3.2. Grafting-Induced miRNAs Involved in Bud Growth and Flower Induction

Flower induction is a very complicated process that is regulated by at least six pathways in Arabidopsis: the photoperiod, vernalization, temperature sensitivity, autonomy, gibberellin, and age pathways. These pathways constitute a complex genetic network. From flower induction to the formation of floral organs, miRNAs play a key role in the floral development process [36]. Various miRNAs, such as miR156 and miR172, and transcription factors, such as AP2 and SOC1, are involved in floral induction and development [36,37]. miR172 and miR156/157 are involved in regulating the transition from vegetative to reproductive growth [37]. In Arabidopsis, miR156–SPL has an important regulatory role in the transition from vegetative to reproductive growth [18]. miR172 and miR169 regulate floral organ properties by defining the regions of target gene expression during the early stages of floral development. We detected higher expression of miR169 in the branch tips of Fuji/M9 than Fuji (Figure 6A), consistent with the important role of miR169 in regulating flower induction [38]. In shoot tips, the grafted plants had higher levels of miR2118 and miR7121, indicative of their role in the grafting response [39,40].

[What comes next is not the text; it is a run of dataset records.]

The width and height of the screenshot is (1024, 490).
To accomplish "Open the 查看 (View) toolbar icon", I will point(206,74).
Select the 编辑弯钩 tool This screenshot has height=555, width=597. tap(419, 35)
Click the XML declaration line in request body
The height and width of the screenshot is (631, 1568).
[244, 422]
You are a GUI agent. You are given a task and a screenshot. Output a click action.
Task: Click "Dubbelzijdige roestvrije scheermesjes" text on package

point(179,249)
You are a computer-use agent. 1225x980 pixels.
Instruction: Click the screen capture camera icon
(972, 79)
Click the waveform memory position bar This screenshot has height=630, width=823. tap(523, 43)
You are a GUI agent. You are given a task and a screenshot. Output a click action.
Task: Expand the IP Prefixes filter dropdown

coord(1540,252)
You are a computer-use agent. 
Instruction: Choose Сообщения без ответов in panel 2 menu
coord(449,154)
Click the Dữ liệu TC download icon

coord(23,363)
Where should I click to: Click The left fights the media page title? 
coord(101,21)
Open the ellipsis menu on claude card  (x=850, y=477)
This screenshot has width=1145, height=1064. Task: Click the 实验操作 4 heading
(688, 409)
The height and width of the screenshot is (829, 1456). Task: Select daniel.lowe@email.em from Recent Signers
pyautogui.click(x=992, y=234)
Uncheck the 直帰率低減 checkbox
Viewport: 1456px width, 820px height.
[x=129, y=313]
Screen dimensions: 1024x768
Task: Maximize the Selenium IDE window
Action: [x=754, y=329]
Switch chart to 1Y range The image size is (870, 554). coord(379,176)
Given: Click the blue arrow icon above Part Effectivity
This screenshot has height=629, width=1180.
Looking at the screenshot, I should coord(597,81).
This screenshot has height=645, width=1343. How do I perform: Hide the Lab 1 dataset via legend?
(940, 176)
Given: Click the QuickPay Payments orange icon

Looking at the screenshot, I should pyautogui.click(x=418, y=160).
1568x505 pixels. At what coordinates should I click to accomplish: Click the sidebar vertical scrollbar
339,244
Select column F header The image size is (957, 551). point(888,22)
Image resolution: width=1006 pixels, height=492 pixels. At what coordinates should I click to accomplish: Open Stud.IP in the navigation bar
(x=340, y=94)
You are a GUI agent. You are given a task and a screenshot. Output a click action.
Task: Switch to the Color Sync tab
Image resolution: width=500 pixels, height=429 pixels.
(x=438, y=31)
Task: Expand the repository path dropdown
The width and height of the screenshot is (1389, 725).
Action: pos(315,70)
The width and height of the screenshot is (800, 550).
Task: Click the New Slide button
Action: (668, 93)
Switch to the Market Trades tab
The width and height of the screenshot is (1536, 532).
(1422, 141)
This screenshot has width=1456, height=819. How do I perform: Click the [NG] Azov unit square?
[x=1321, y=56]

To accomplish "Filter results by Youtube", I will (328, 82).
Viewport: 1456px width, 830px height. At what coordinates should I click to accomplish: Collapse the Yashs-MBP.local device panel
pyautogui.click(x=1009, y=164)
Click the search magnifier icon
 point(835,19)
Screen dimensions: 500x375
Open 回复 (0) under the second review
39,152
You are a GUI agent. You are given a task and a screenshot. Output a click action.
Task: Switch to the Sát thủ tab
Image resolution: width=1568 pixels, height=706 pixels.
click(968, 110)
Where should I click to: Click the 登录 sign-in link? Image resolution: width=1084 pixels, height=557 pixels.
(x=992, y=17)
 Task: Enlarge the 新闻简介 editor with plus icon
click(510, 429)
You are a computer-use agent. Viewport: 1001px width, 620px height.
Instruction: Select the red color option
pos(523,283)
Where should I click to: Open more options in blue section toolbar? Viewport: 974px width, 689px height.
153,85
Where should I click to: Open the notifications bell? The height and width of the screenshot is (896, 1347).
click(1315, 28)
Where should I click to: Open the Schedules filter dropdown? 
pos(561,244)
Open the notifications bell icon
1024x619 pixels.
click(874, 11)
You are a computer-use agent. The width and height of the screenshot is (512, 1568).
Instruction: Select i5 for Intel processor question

In Arabidopsis, members of the miR156 family posttranscriptionally regulate the expression of the SPL gene family [16,41], whose members are involved in floral induction. miR319, miR159, miR164, and miR167 are also involved in floral development. The late stage of floral development determines cell specialization [41]. miR156 targets the SPL3 gene family, whose members activate the expression of the flowering pathway integrator genes LFY, FUL, and AP1 to induce flowering. SPL9 and SPL15 induce the expression of miR172, which indirectly promotes flowering [37,41]. In Arabidopsis, miR172 regulates six AP2 flowering repressor genes (AP2, TOE1, TOE2, TOE3, SMZ, and SNZ), all of which contain miR172 binding sites. The AP2 gene family shows high functional redundancy, as overexpression of any one of the AP2 genes caused a late-flowering phenotype. Plant lines overexpressing miR172 or mutants with loss of TOE1 showed early flowering phenotypes [42]. Overexpression of miR172 resulted in a decrease in the abundance of AP2. miR156 and miR172 interact to form a feedback loop that regulates reproductive growth in plants [43]. In the present study, miR172 showed higher expression levels in the branch tips of Fuji/M9 than in Fuji. Also, miR172 was expressed at higher levels in the phloem above the graft union than in the phloem below the graft union. Previous studies have reported that some miRNAs, including miR339, miR172, and miR395, are transported between the scion and rootstock [13,44,45]. Considering the differences in expression profiles near the graft union, we concluded that miR172 could be transported between the M9 rootstock and the Fuji scion. However, because the sequence of miR172 is the same in M9 and Fuji, we could not distinguish which part miR172 originated from. Furthermore, grafting may also cause changes in expression. The origin and mechanism of miR172 still need to be verified.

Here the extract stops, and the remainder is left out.